OK, so I went to the movies yesterday, which occasioned this unhappy little screed.
The Mission Impossible movie series featuring Tom Cruise has had a rather mixed history. The first film by Brian DePalma was a pretty good action movie with a solid plot, somewhat marred by too-glib dialogue among the supposedly incredibly professional IMF team introduced at the start of the movie, as well as by the fact that Tom Cruise just can't act. But still, worth seeing, and with that brilliant Mission Impossible theme.
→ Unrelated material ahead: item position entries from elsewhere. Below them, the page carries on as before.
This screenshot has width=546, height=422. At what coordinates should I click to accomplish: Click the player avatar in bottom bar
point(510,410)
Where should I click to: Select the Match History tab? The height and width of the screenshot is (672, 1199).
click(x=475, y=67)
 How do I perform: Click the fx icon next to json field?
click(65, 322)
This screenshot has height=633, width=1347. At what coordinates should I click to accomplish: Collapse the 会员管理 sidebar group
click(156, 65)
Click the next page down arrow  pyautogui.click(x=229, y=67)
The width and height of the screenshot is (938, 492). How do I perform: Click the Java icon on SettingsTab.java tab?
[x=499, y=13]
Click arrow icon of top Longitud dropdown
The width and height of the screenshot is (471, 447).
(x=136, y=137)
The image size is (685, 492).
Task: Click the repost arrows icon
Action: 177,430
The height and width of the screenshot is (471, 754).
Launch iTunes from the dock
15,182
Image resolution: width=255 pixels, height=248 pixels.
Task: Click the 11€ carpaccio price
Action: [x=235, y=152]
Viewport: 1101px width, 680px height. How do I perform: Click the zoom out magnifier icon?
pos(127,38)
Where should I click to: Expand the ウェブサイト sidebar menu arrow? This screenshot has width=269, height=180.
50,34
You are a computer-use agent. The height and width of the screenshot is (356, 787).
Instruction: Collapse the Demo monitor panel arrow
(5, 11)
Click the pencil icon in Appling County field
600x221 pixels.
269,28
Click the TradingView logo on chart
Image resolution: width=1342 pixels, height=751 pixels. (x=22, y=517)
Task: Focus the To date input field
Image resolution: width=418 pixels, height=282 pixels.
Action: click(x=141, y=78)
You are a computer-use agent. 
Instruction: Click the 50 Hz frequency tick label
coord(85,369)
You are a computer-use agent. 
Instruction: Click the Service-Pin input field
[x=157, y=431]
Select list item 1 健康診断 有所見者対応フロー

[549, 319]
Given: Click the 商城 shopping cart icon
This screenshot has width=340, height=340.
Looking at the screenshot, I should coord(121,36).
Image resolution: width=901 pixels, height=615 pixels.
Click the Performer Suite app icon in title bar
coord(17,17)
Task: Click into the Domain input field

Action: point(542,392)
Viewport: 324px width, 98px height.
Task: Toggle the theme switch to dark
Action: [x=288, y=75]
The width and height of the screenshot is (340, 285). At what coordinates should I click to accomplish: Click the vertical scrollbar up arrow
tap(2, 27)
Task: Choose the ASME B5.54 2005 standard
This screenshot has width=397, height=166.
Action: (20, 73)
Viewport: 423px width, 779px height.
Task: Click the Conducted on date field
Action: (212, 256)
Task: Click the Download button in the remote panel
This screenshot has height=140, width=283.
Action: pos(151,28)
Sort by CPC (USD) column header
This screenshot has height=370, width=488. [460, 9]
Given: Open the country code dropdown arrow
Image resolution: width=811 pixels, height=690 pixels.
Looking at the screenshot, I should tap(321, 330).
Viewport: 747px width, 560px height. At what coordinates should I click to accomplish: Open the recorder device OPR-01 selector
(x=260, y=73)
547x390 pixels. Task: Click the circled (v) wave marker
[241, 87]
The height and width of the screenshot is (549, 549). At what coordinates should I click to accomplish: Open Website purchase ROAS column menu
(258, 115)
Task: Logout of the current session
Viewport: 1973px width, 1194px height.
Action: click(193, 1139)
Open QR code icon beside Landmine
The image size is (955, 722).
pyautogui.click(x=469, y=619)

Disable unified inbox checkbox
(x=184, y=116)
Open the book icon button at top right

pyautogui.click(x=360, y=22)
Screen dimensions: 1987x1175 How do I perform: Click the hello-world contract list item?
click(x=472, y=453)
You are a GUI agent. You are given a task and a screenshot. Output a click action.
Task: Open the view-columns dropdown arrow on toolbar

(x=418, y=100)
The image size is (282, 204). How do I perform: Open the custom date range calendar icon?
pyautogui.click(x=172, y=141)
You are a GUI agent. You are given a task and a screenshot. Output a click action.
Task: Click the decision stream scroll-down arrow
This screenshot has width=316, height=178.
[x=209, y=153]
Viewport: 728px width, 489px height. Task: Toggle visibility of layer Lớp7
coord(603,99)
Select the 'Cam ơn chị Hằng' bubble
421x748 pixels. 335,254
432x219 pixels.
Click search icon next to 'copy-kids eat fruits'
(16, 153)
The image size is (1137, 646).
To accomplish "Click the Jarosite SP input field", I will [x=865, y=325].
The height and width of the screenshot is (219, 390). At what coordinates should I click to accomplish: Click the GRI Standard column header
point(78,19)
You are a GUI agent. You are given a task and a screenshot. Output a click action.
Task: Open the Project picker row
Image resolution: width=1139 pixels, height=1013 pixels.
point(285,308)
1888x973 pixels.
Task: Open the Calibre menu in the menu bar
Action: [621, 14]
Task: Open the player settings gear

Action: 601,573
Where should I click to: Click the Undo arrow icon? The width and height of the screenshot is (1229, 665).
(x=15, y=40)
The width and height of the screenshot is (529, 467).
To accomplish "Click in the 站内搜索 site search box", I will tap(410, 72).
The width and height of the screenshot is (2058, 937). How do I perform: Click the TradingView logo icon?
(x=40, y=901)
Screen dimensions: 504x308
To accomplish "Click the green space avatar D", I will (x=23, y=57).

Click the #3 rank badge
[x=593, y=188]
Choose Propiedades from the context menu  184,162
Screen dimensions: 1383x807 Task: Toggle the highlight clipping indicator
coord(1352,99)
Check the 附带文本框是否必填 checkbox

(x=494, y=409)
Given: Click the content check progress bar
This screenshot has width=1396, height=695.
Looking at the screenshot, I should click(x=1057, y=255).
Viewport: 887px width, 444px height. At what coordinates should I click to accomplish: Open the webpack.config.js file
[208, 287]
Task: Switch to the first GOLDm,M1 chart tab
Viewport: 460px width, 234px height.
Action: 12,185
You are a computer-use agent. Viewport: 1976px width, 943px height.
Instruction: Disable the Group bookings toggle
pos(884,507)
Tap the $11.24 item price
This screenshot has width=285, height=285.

The second movie was a mess, with John Woo stringing together overly aestethicized action scenes with a cursory plot, and it didn't help that Cruise can't act. It was watchable once on the big screen, but try re-viewing it on a TV screen; the paper-thin plot breaks almost immediately, and you've already seen the stunts, so what's left? Nothing.
The third one's OK. Some great action sequences, the best being the ones where Cruise has to work with very little resources to handle impossible situations, like when he's chained to a gurney under guard by several IMF agents, and still manages to escape. The love story between him and his fiancée is a bit too much on the syrupy side, but this movie works – even though there is some reason to doubt the tactical competence of somebody going in on a rescue mission with so little ammo that it comes down to having just one bullet left to kill the final bad guy. These people are experts? Really?
And then we have this latest installment, which simply sucks. Oh, the stunts and action scenes are well done, but even when they are, they're often not very good. The scriptwriter and the director have fallen into some oh-so-common traps that plague B movies and TV series; let's look at a couple of them.
First of all – and this is "first of all" because it indicates the lack of respect the film has for its own subject matter – it has a comic relief character. Now, in many teams of various sorts you'll find somebody who's the "comic relief" guy of the team, making jokes and lightening the mood. However, he'll not be providing comic relief by being incompetent at the actual job the team's supposed to be doing, because if he was, he wouldn't be in the team to begin with – especially if the team's job was one where failing at it would mean getting killed.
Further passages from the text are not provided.